Enormous attention from the research community has been paid to the consensus problem of multi-agent systems, partly due to its applications in the formation control of unmanned air vehicles, the cooperative control of mobile robots, the design of distributed sensor networks, and so on (see [1–3] and references therein). Although first-order consensus protocols have been intensively studied [4–8], they are unapplicable to consensus of second-order multi-agent systems (i.e., agents are governed by both position and velocity states) which can characterize a broad class of real vehicles. It has been demonstrated that second-order consensus may not be reached even if the communication topology contains a spanning tree [9], which is somewhat different from first-order consensus. Therefore, the consensus problem for second-order multi-agent systems is more challenging than the first-order case [10–15].

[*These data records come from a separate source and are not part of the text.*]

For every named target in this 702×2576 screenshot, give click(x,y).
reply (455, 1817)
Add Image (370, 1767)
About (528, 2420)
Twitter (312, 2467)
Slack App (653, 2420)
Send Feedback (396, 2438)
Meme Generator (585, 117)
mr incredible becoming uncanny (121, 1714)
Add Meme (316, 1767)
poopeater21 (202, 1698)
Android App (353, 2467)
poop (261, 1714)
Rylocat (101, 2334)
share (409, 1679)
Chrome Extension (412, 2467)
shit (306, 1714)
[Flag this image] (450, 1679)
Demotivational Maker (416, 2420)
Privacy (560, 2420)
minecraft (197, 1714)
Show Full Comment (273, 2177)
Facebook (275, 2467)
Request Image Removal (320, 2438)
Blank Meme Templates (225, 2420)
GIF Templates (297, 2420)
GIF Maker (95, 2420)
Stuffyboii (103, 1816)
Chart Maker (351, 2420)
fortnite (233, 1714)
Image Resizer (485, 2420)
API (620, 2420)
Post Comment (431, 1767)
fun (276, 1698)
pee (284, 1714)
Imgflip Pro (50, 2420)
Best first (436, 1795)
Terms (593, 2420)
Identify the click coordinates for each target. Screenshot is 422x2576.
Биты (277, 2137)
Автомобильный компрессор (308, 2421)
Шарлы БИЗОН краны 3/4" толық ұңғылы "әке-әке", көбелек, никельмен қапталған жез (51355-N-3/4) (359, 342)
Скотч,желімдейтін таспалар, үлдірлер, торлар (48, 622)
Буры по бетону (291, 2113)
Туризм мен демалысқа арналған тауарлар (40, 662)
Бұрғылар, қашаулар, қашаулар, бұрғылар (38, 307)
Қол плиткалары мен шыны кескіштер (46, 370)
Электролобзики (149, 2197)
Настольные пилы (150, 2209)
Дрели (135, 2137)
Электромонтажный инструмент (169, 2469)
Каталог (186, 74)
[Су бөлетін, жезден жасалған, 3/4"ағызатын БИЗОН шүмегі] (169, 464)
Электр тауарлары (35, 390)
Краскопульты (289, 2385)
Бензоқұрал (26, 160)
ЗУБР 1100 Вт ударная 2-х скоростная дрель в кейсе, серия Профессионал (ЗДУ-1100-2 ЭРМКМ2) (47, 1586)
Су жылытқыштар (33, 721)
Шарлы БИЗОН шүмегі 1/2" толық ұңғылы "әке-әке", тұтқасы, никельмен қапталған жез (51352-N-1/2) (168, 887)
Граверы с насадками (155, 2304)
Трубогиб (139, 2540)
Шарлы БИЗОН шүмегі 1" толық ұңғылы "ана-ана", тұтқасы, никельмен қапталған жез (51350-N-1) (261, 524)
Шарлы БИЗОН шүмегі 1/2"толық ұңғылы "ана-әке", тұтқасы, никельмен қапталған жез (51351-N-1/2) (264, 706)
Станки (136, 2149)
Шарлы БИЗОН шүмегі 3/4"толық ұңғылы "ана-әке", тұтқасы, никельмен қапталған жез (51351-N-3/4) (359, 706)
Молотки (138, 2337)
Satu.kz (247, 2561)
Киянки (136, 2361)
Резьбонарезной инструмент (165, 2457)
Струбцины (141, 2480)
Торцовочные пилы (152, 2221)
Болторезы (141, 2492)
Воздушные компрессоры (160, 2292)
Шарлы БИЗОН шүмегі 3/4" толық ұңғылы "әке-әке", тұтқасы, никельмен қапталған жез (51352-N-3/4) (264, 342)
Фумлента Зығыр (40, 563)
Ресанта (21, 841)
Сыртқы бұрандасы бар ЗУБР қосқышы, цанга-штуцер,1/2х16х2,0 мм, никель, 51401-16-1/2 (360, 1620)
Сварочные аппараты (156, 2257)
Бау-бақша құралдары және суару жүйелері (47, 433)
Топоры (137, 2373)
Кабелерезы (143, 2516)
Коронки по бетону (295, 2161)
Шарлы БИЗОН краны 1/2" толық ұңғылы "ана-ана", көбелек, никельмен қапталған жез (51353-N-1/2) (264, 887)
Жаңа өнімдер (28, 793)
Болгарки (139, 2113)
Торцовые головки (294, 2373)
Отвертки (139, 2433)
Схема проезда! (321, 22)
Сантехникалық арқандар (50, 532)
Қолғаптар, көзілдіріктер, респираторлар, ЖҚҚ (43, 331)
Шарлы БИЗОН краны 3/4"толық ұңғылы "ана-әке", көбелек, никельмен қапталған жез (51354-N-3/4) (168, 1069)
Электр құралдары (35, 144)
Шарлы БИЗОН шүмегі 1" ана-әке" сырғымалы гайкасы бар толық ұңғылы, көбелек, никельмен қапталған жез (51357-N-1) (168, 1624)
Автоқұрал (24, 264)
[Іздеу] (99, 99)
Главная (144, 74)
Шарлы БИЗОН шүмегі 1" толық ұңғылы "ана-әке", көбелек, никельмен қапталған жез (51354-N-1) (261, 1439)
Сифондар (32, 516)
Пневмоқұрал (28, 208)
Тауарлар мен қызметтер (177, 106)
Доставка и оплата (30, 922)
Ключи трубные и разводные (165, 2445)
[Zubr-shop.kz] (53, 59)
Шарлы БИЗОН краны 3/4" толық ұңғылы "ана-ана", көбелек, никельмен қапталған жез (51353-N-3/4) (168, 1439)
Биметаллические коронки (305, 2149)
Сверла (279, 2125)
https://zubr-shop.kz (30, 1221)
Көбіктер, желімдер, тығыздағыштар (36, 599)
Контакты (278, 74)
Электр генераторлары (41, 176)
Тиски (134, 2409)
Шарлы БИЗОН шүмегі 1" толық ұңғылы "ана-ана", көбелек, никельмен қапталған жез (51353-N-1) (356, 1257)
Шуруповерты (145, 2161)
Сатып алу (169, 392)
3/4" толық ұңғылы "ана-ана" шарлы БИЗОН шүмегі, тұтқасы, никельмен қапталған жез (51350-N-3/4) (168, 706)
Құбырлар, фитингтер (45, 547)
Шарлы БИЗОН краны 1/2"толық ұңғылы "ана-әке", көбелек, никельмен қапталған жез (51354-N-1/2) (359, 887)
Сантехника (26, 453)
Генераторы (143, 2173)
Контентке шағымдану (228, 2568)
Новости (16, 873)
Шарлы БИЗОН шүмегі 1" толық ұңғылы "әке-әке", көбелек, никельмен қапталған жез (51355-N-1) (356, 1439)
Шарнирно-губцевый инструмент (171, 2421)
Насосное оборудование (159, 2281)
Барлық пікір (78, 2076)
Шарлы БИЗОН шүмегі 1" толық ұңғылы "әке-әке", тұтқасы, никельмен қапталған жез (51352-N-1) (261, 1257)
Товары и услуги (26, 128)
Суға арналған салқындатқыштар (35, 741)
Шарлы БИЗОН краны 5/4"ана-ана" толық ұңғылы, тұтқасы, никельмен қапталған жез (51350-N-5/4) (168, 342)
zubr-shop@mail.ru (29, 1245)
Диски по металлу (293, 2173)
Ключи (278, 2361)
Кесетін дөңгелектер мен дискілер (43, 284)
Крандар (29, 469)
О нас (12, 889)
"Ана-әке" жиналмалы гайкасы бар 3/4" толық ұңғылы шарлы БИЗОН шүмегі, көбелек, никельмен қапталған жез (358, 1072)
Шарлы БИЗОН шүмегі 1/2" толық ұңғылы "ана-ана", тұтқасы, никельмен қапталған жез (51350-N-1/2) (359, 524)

It should be pointed out that most previous results focus on multi-agent systems with fixed communication topologies. However, for practical engineering and social multi-agent systems, their interaction topologies are often unreliable due to the limited sensing region of sensors or effect of obstacles. Upto now, much progress has been achieved in solving consensus problems under switching topologies [16–21]. For example, the pioneering work of Jadbabaie et al. [16] proved that “jointly connectivity” over a time interval is sufficient for consensus of first-order multi-agent systems with undirected topology. Then, Ren and Beard [17] generalized the results in [16] to the directed information topology. Generally speaking, these initial attempts were obtained without noticing that the communication topologies of multi-agent systems cannot shift arbitrarily fast in reality. Naturally, researchers began to impose some constraints on the time interval between consecutive switchings (i.e., the so-called dwell time (DT)). Along this line, Zareh et al. [22] solved the second-order multi-agent systems with slow switching topology by proposing a PD-like protocol. Minimum bounds of the DT were calculated to ensure stability of hybrid systems in [23].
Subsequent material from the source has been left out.